I 400 miliardi del «Cura Italia» sembrano tanti, e il sotteso ulteriore debito è già approvato dall’Europa. Ma non sono soldi cash come si fa credere, si tratta solo di una maxi garanzia per le banche ed è legittimo chiedersi se funzionerà alla prova burocratica. I miliardi «veri» sono meno di una decina e un moltiplicatore 20 è tutto da verificare. Salvo forse i 25 mila euro per le piccole aziende, le condizioni sono tante e alcune come la cogestione con i sindacati, spaventano le imprese. Ma cosa possiamo aspettarci da un decreto di 72 pagine e 127 articoli, incomprensibile anche per gli specialisti?

Il tutto, con una parte della classe politica che si offende, pensate un pò, perché i prestiti debbono essere restituiti (!). E comunque un conto sono i paracadute e un conto sono le azioni propulsive. Un conto evitare di sfracellarsi e un conto rialzarsi. Sarebbe invece bene pensarci già ora.

La strada principale resta la capacità pubblica di restituire e regolare, ma rilanciare, la naturale forza del mercato, cioè il ritorno di un elastico che faccia da molla per il rimbalzo indispensabile. L’altro pilastro è rappresentato dagli investimenti: circa 100 miliardi «veri» sono già in cassa, da spendere subito, dando lavoro e facendo girare l’economia dei consumi, dei salari, della vitalità di famiglie e imprese. Dobbiamo metterli in circuito senza formalismi e rinvii, accantonando le litanie sui controlli, sui rischi ambientali, sulle resistenze localistiche. E non c’entra solo la burocrazia, troppo comodo. Le scelte sono sempre politiche e stavolta devono essere liberatorie. Si pensi al codice degli appalti, capolavoro bizantino da cancellare il giorno dopo il suo varo e invece rinnovato mettendo in campo qualcosa di ancor più complicato. Oggi da abrogare, sospendere, limitare. Si scandalizzino pure le anime belle.

Non è più tempo di tergiversare, e il metodo buono è sotto gli occhi di tutti. Si chiama metodo-Morandi, l’unico cantiere importante oggi aperto in Italia, che presto ci darà la sola bella notizia di questo disgraziato 2020: la riapertura del viadotto crollato due anni fa. Se non si fosse affidato tutto ad un Commissario vicino al territorio, saremmo ancora qui a trastullarci nella scelta tra il progetto di Renzo Piano e quello di qualche formalista capace di farsi ascoltare al Tar.

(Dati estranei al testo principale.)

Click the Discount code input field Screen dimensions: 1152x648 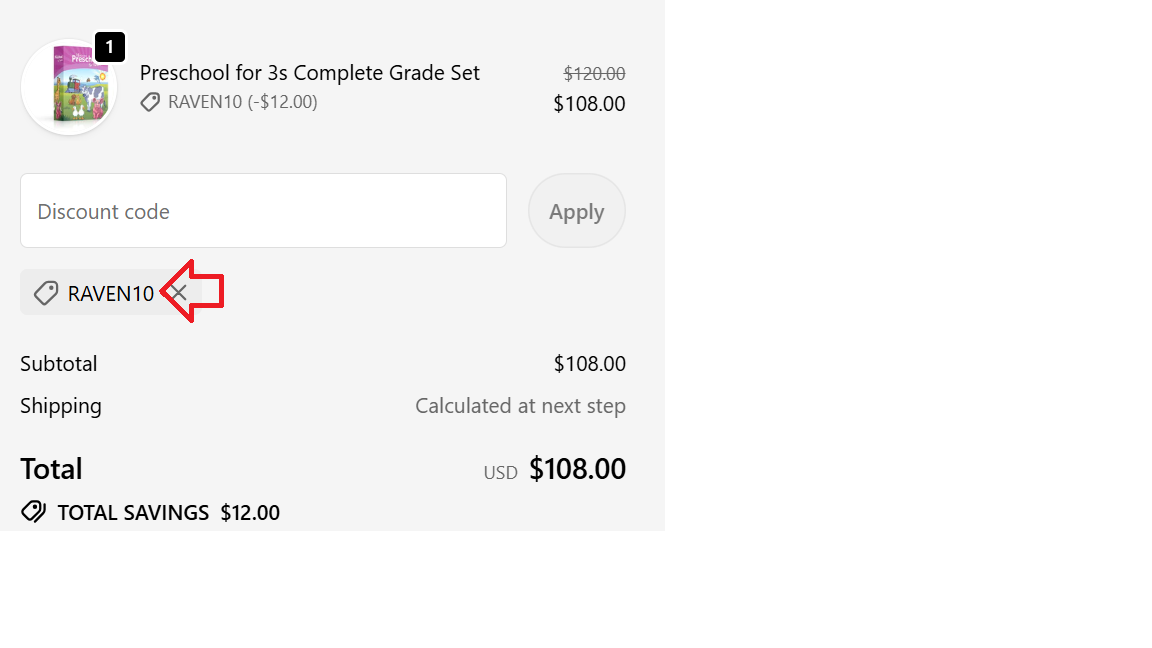click(263, 211)
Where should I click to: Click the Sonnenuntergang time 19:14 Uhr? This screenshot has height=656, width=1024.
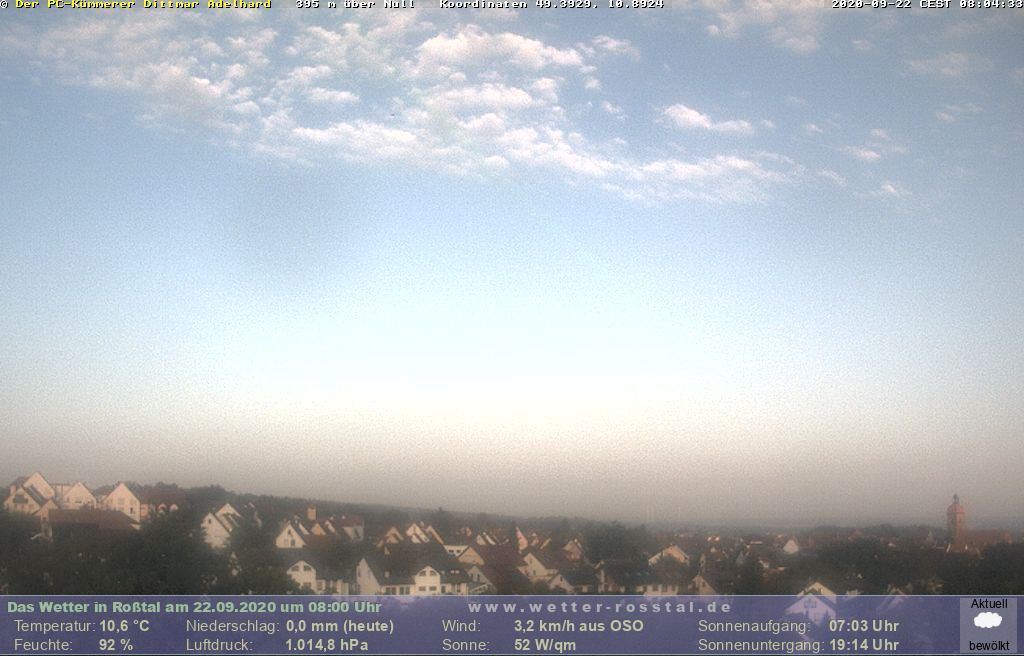[x=864, y=645]
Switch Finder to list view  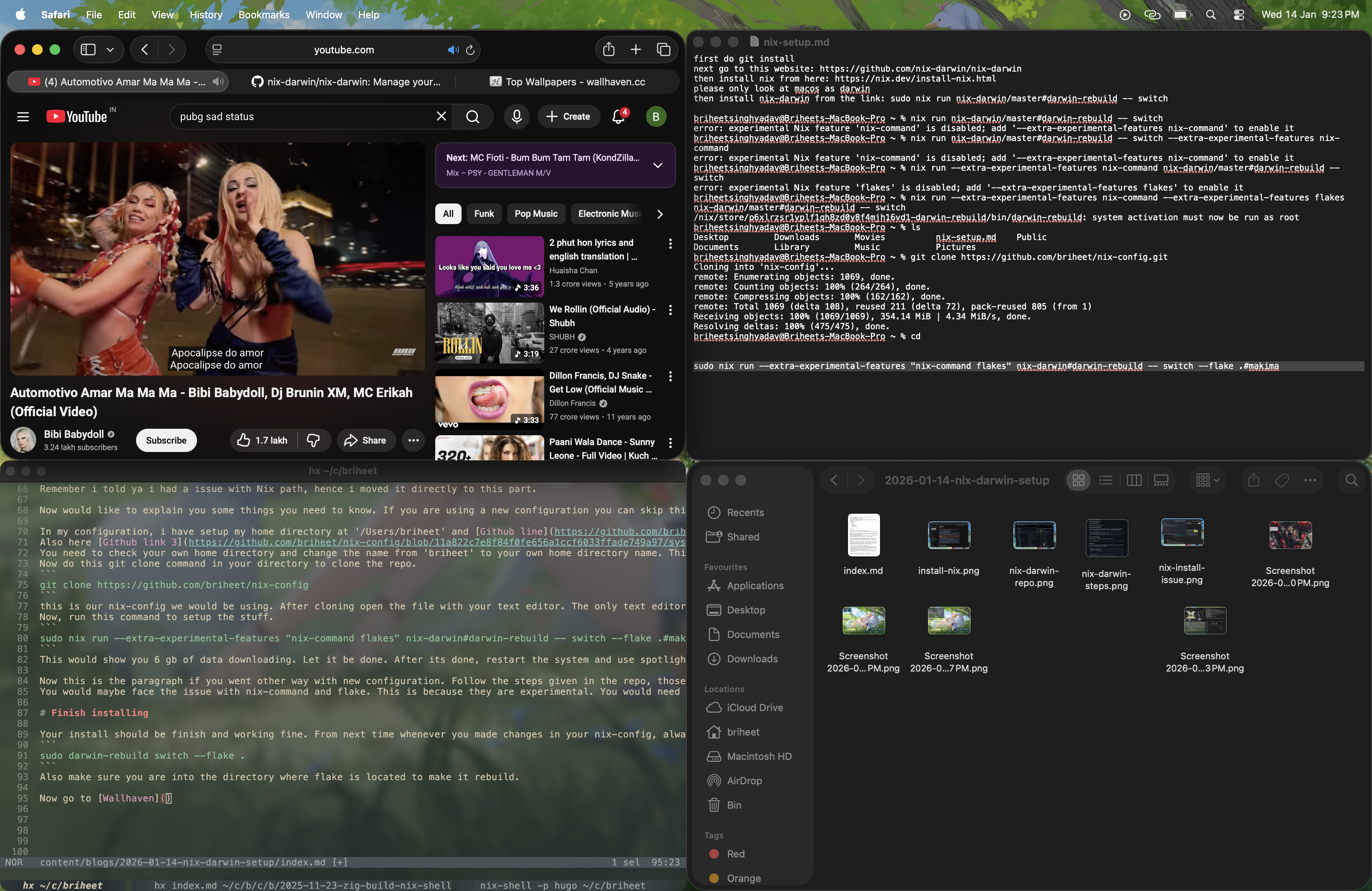[1106, 480]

Metodo Morandi significa il coraggio di prendersi le responsabilità, e fare in fretta e bene, con i decisori giusti, le imprese giuste, le maestranze giuste. Poi l’infiltrazione mafiosa magari c’è (è accaduto anche a Genova), ma allora basta reprimere con la stessa velocità, perché la lentezza e i decreti da 127 articoli facilitano la corruzione. Si tornerà ai bei tempi dei triplici controlli. Vorrà dire che potremo permettercelo. Oggi, no. È mai possibile che per approvare una grande opera non bastino 20 anni? E quand’anche si arrivi ad un progetto mettendolo a gara, si debba poi ricominciare tutto da capo? Per piccole opere di interesse regionale – una volta esaminati per anni tutti i dettagli – perché si deve passare alla fine per Roma, ministero dell’Ambiente, per rivedere tutto, con la certezza che occorre almeno un altro paio di anni di verifiche? Parliamo di centinaia di milioni pronti da spendere per la ripresa, che ricadrebbero tutti su un territorio.

Quante pizzerie, quanti negozi, quanti studi professionali sarebbero coinvolti dalla macchia d’olio del lavoro vero? Per salvarli dalla strage, devono avere clienti! Si è salutato di recente con entusiasmo la notizia che le verifiche per realizzare la Trescore-Entratico sono state positive, sottolineando che le modalità indicate otto anni fa – otto anni fa – erano giuste. Una notizia del genere dovrebbe provocare scandalo, non soddisfazione. Cosa è successo in otto anni? Chi li ha fatti trascorrere? Se non si esce da queste contraddizioni, anche 400 miliardi non servono… Il fatto è che l’Italia procede a strati, che si sovrappongono gli uni agli altri. Un arresto per tangenti provoca quasi mai una condanna, ma di sicuro si scrivono due pagine di decreto in più, una circolare più stringente, un nuovo comma del codice. Cambiamo metodo, o non si rinasce.